È arrivata al “Gaslini” di Genova la bambina di 6 anni, unica superstite della tragedia avvenuta ieri, quando la madre si è lanciata dal balcone insieme ai suoi tre figli. La piccola, dopo essere stata soccorsa e assistita in Calabria, è stata trasferita d’urgenza nel capoluogo ligure per ricevere cure specialistiche di terzo livello.
Il bollettino medico: «Monitoraggi sofisticati»
Il direttore del dipartimento d’Emergenza del pediatrico genovese, il professor Andrea Moscatelli, ha fatto il punto della situazione subito dopo l’arrivo della paziente: «La bimba è stata stabilizzata in modo ottimale dai colleghi di Catanzaro, ma le lesioni restano importanti».
L’obiettivo principale del trasferimento nel nosocomio ligure è quello di garantire alla piccola le migliori chance di ripresa, con un’attenzione specifica alla sfera cerebrale. «È sottoposta a monitoraggi neurologici sofisticati – ha spiegato Moscatelli – affinché il suo cervello possa esprimere il massimo potenziale di recupero. Speriamo possa avere ottime possibilità, ma sui tempi è ancora sciocco fare previsioni. Il nostro unico obiettivo ora è mantenere le condizioni ottimali per la guarigione».
Il volo della speranza
Il trasferimento è stato possibile grazie a una complessa operazione di biocontenimento e trasporto d’urgenza. Lo stesso dottor Moscatelli, insieme a un’infermiera della terapia intensiva, si è recato personalmente a Catanzaro per prelevare la piccola. Fondamentale, in questa fase, è stata la sinergia istituzionale: «La collaborazione con i medici calabresi è stata essenziale, così come l’intervento del 31° Stormo dell’Aeronautica Militare, che ha permesso il volo sanitario», ha sottolineato il primario.
La sinergia tra Liguria e Calabria
Presente al nosocomio anche l’assessore alla Sanità della Regione Liguria, Massimo Nicolò, che ha voluto elogiare la gestione iniziale del caso: «A Catanzaro hanno fatto un ottimo lavoro stabilizzando la bimba. La Regione Calabria aveva già attivato un canale diretto con il Gaslini».

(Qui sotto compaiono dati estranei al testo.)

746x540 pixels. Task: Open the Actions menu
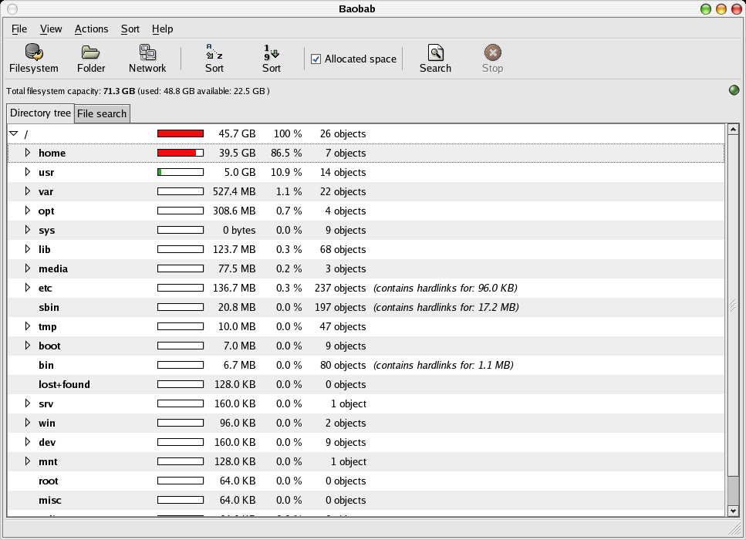[x=91, y=29]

L’assessore ha inoltre confermato di aver avuto un colloquio telefonico con il presidente della Regione Calabria, Roberto Occhiuto, per aggiornarlo sulle condizioni cliniche. «Ora tocca al Gaslini – ha concluso Nicolò – e non abbiamo dubbi che questa struttura metterà a disposizione le migliori tecnologie e terapie d’eccellenza per la piccola paziente».
Le prossime ore saranno determinanti per valutare la risposta della bambina alle cure intensive.